**EXCERPTED RECORDS:**
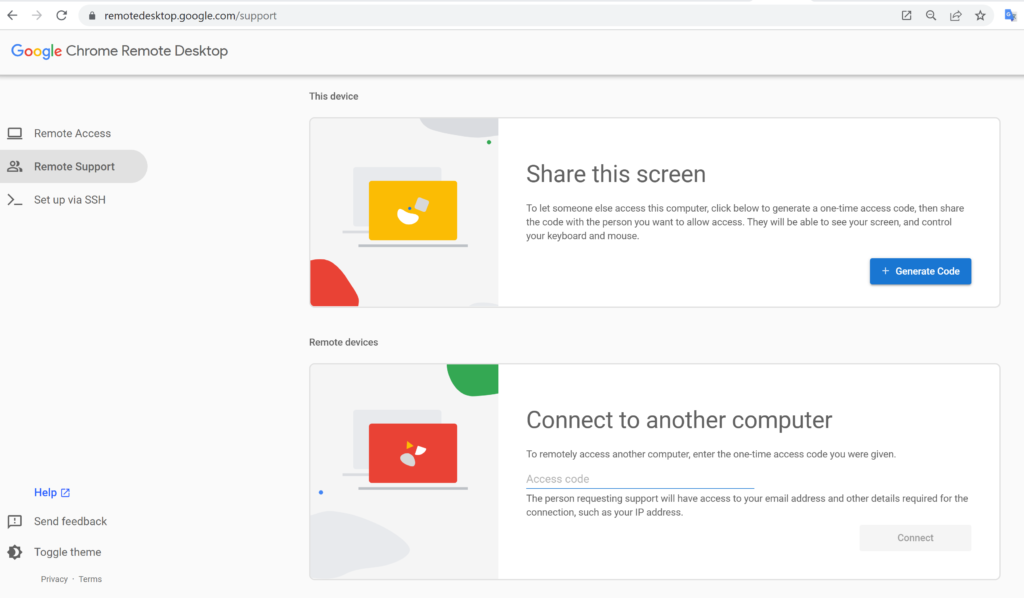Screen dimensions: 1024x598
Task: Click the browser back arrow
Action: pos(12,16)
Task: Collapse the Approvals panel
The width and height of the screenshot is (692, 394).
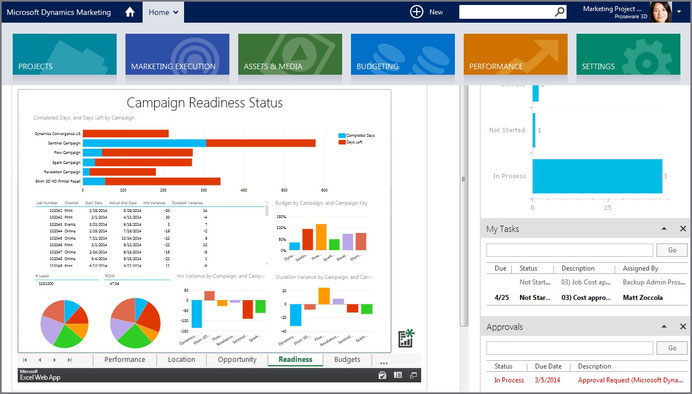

* * *

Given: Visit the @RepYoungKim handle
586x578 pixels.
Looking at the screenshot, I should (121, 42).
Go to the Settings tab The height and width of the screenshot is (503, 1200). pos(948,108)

...

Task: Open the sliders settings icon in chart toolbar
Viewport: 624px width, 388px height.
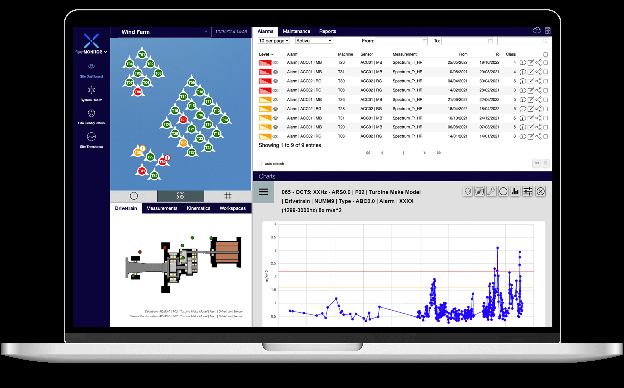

**TASK TO CARRY OUT:** From the records above, copy out the line with "Task: Collapse the Approvals panel", the line with "The width and", and every line between them, word for word.

**SOLUTION TO THE EXERCISE:**
Task: Collapse the Approvals panel
The width and height of the screenshot is (692, 394).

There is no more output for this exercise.